A evolução dos casos de dengue em Santarém, segundo os dados oficiais da Sespa são didáticos e foram desprezados completamente pela Divisão de Vigilância Sanitária (Divisa), que cuida do controle da doença.

Em janeiro Santarém tinha apenas 26 notificações e 10 confirmações da doença. Em fevereiro, os números subiram para 139 notificações e 64 confirmações.
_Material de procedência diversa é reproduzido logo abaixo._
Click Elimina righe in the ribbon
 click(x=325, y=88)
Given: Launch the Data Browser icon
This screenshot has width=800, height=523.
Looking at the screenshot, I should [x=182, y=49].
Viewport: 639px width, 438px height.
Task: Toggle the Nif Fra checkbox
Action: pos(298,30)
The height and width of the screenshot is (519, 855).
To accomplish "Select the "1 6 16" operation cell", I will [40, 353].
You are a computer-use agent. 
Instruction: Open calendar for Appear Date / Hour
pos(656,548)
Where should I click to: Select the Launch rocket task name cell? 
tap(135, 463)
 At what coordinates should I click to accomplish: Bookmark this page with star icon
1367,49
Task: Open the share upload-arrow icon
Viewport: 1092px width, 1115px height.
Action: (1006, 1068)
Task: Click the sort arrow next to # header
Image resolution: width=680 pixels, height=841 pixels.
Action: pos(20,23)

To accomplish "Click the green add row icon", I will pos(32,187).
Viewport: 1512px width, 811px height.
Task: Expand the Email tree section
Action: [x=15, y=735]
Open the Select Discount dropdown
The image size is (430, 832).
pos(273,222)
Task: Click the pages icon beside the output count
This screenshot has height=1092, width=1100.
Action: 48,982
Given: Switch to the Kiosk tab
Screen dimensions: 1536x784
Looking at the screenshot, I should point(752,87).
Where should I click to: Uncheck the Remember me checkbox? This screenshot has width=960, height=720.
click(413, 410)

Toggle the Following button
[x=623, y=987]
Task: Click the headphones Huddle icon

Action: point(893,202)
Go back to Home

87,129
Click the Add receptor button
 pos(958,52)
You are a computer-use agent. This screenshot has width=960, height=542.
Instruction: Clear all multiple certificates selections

Um aumento de quase 440% nas notificações e 540% no número de confirmações.

No primeiro boletim de março os números atingiram 223 notificações e 91 casos confirmados, um novo aumento agora de mais 70% nas notificações e 45%, respectivamente.

Ainda no final de março o sinal vermelho da epidemia acendeu e em apenas 15 dias, dados da Sespa novamente mostraram aumentos, no número de notificações de 150% e de casos na ordem de 130%. Em abril, maio, junho e julho a escalada da doença, já transformada em epidemia, não foi diferente, dispararam os números de casos notificados que atingiram 2.358 e casos confirmados que alcançaram 851.

Ou seja, de janeiro a julho houve uma explosão de notificações de 26 para 2.358 e de casos que passaram de 10 para 851. Aumentos de mais de 9.200% nas notificações e de 8.500% no número de casos confirmados. Uma epidemia da doença e que não quer ser observada pelas autoridades.

Veja o quadro da evolução da doença abaixo.

CASOS DE DENGUE EM SANTARÉM

MÊS

NOTIFICADOS

CONFIRMADOS

JANEIRO

26

10

FEVEREIRO

139

64

MARÇO (5)

223

91

               (18)

568

207

ABRIL (17)

1.162

467

MAIO (3)

1.408

640

            (16)

1.567

719

JUNHO (16)

1.819

793

JULHO (30)

2.358

851

Fonte: Sespa

A Sespa garante que continua auxiliando os municípios no combate à dengue no Estado, principalmente nas regiões sul e sudeste. A secretaria trabalha na mobilização nos hospitais regionais e municipais, entidades e com toda a sociedade. Com o apoio dos Centros Regionais de Saúde, a Secretaria também auxilia os municípios na elaboração do plano de trabalho para a prevenção da doença.

Porém, todo este empenho tem esbarrado no fraco desempenho da Divisa, que cuida do combate à doença em Santarém.

AÇÕES PREVENTIVAS A Sespa ainda ajuda os municípios com insumos e inseticidas para o controle do mosquito transmissor. As principais ações desenvolvidas são o bloqueio imediato da transmissão, nas localidades ou bairros que notificam casos; atividades de educação e comunicação, visando sensibilizar a população para o problema; articulação com órgãos municipais de saneamento e limpeza urbana, para melhorar a coleta e destinação adequada do lixo, e manutenção das atividades de rotina no combate ao mosquito transmissor.

Como prevenir a dengue.

A Sespa continua reiterando os cuidados necessários para prevenir a doença, como a retirada de objetos que possam acumular água nos quintais, de folhas e outros materiais, além da limpeza de calhas, para evitar água parada e impedir a proliferação do mosquito Aedes aegypti.